Friswell stretched out an arm to present the pristine village to the disbelieving eyes of the Doctor, and cried, “A snow globe at the bottom of the ocean!” Just below them at the foot of a hill, stretched row after row of identical gingerbread style houses each with a fir tree in their front gardens.
“This is something indeed!” said the Doctor as he knelt to pinch a handful of snow between his fingers.
“Terraforming,” said Friswell, answering a question that seem to hang in the air between them. “We get everything: snow, sleet, rain; even rays of sunshine on some days.”
“Extraordinary, you’ve redecorated, I actually don’t mind it. That’s a new sensation. And I take it, you’re the caretaker?” murmured the Doctor as the snow turned to droplets in his reddened fingers. The mark he had left was the only blemish in the snow he could see for miles around him.
“Exactly. The last of us I’m afraid. I’m to lock up when you leave,” he said forlornly, fingering a large set of keys at his side; one for the elevator, one for the main door, one for the outer shell…
“And what is that?” he said.
“What’s what?” said Friswell, looking around him for what had attracted the Doctor’s attention.
“Under the fir tree…” he said, rising to feet as he crunched a path towards what appeared to be a collapsed snowman. The Doctor stood before the mound and, delving into his worn jacket pocket, removed his sonic screwdriver; whizzing the device over the snow, he stared at the readings with disapproving eyes.

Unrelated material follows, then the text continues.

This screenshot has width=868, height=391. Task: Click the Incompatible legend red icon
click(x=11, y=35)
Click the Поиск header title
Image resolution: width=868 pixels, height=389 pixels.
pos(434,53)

Friswell felt an unease creeping up his spine as he approached him. “Doctor, I really think we should get to the matter at hand,” he said.

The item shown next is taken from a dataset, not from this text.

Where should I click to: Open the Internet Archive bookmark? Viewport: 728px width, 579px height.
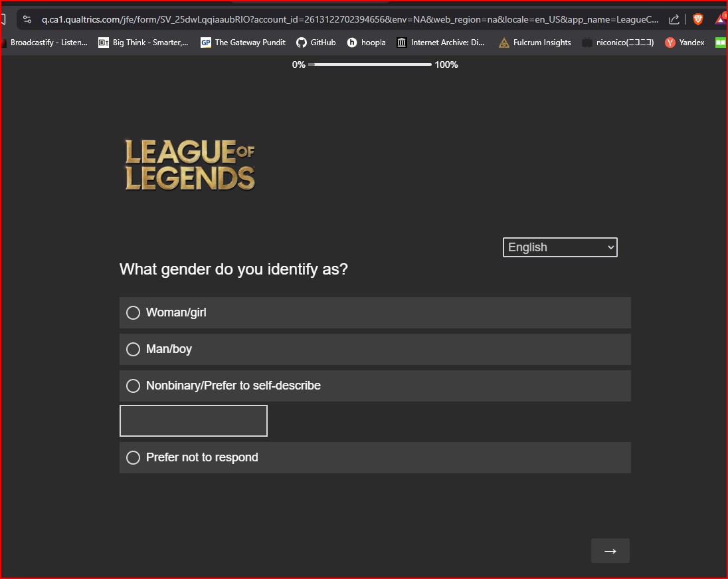click(x=441, y=43)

“Oh, I think we just have…” The Doctor said to himself.
“What is it?” he said.
“Just a snowman,” said the Doctor as he returned the screwdriver to his jacket. The news seemed to please Friswell, who running a hand through his blonde hair, turned back towards the village. “Yes, just a man buried under some snow,” said the Doctor.
Friswell spun around, dropped to his knees and began clawing at the snow. Beneath lay a large, now rather blue man, dressed in a suit and jacket. Underneath his hand lay a rather large hexagonal tin which even in death he clung to tightly.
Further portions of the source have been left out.